New York time of the next Business day after releasing such
incorrect information provided the incorrect NAV as well as the
correct NAV for each day that the error occurred is provided. If
a mistake is caused in supplying such information or
confirmations, which results in a reconciliation with incorrect
information, the amount required to make a Contract owner's or a
participant's account whole shall be borne by the party providing
the incorrect information, regardless of when the error is
corrected.
(h) The Company agrees to purchase and redeem the shares of the Fund
offered by the then current prospectus and statement of additional
information of the Fund in accordance with the provisions of such
prospectus and statement of additional information.
3. FEES.
In consideration of services provided by the Company under this
Agreement, the Fund shall pay fees to the Company as set forth in
Schedule B.
4. EXPENSES.

Written request 1:
Could you lay out the records from the line containing "Given: Select the ETC设备免费申领 car icon" through the line containing "[x=19, y=228]" as a JSON list of strings, one string per line, with blank lines and pictures omitted?
Written request 2:
Can you proceed with the fund agreement excerpt, continuing it from the point where it stops?
The fund agreement excerpt has no connection to the records.

Supplied data:
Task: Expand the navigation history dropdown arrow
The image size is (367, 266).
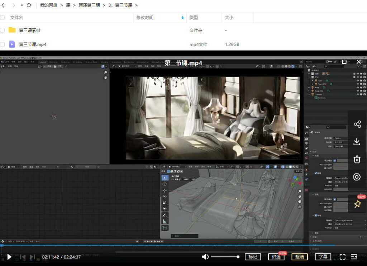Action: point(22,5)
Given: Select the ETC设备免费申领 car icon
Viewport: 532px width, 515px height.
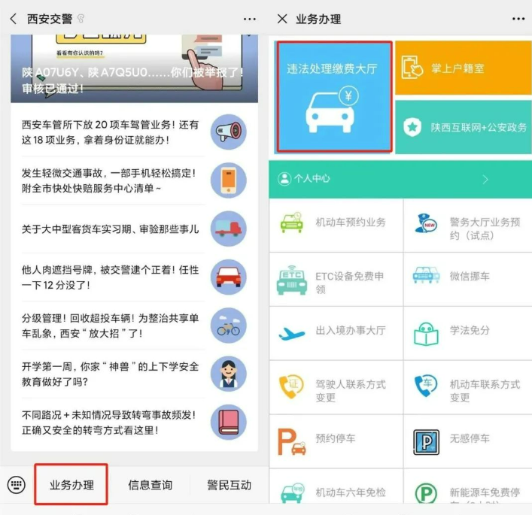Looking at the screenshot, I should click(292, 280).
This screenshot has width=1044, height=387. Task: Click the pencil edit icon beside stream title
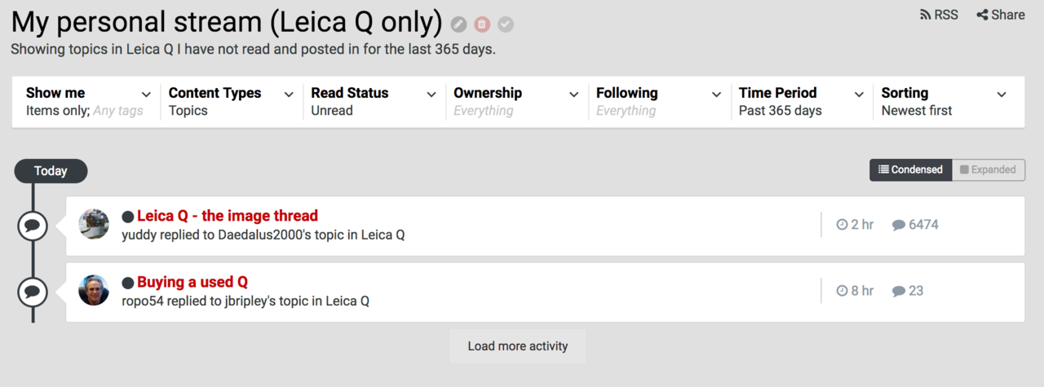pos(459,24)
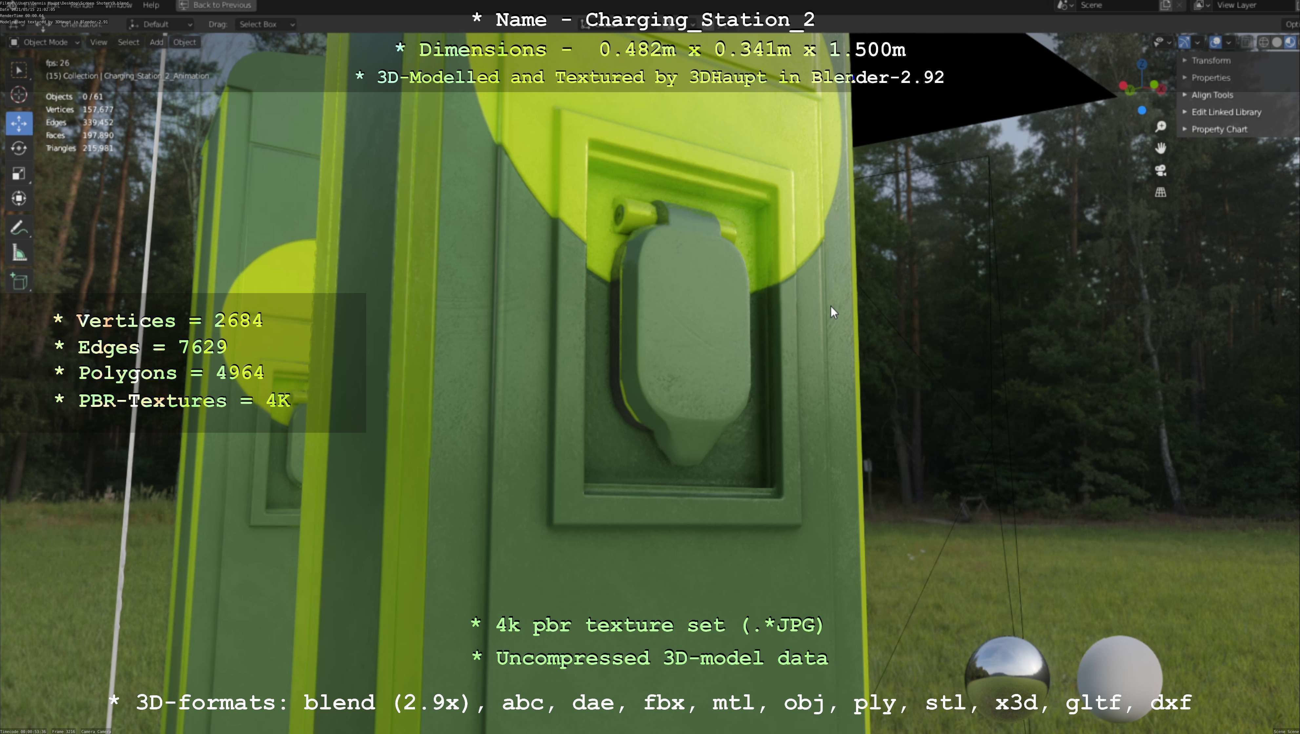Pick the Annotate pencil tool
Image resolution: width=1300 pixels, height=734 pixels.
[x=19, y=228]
---
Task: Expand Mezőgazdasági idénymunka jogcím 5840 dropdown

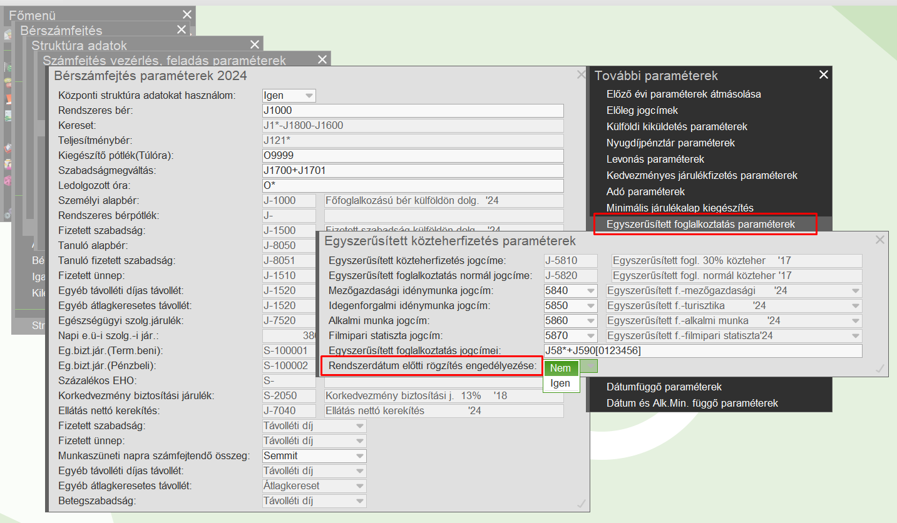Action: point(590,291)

Response 1:
[
  "Given: Select the ETC设备免费申领 car icon",
  "Viewport: 532px width, 515px height.",
  "Looking at the screenshot, I should click(292, 280).",
  "This screenshot has width=1044, height=387. Task: Click the pencil edit icon beside stream title",
  "pos(459,24)",
  "Pick the Annotate pencil tool",
  "Image resolution: width=1300 pixels, height=734 pixels.",
  "[x=19, y=228]"
]

Response 2:
(a) Except as provided in this Agreement, all expenses incident to
the performance by the Fund under this Agreement shall be paid by
the Fund, including the cost of registration of Fund shares with
the Securities and Exchange Commission (the "SEC") and in states
where required. The Fund shall pay no fee or other compensation
to the Company under this Agreement, and the Company shall pay no
fee or other compensation to the Fund, except as provided herein
and in Schedule B attached hereto and made a part of this
Agreement as may be amended from time to time with the mutual
consent of the parties hereto. All expenses incident to
performance by each party of its respective duties under this
Agreement shall be paid by that party, unless otherwise specified
in this Agreement.
(b) The Fund shall provide to the Company, at the location designated
by the Company, periodic fund reports to shareholders and other
materials that are required by law to be sent to Contract owners
or participants. In addition, the Fund shall provide the Company
with a sufficient quantity of its prospectuses, statements of
additional information and any supplements to any of these
materials to be used in connection with the offerings and
transactions contemplated by this Agreement.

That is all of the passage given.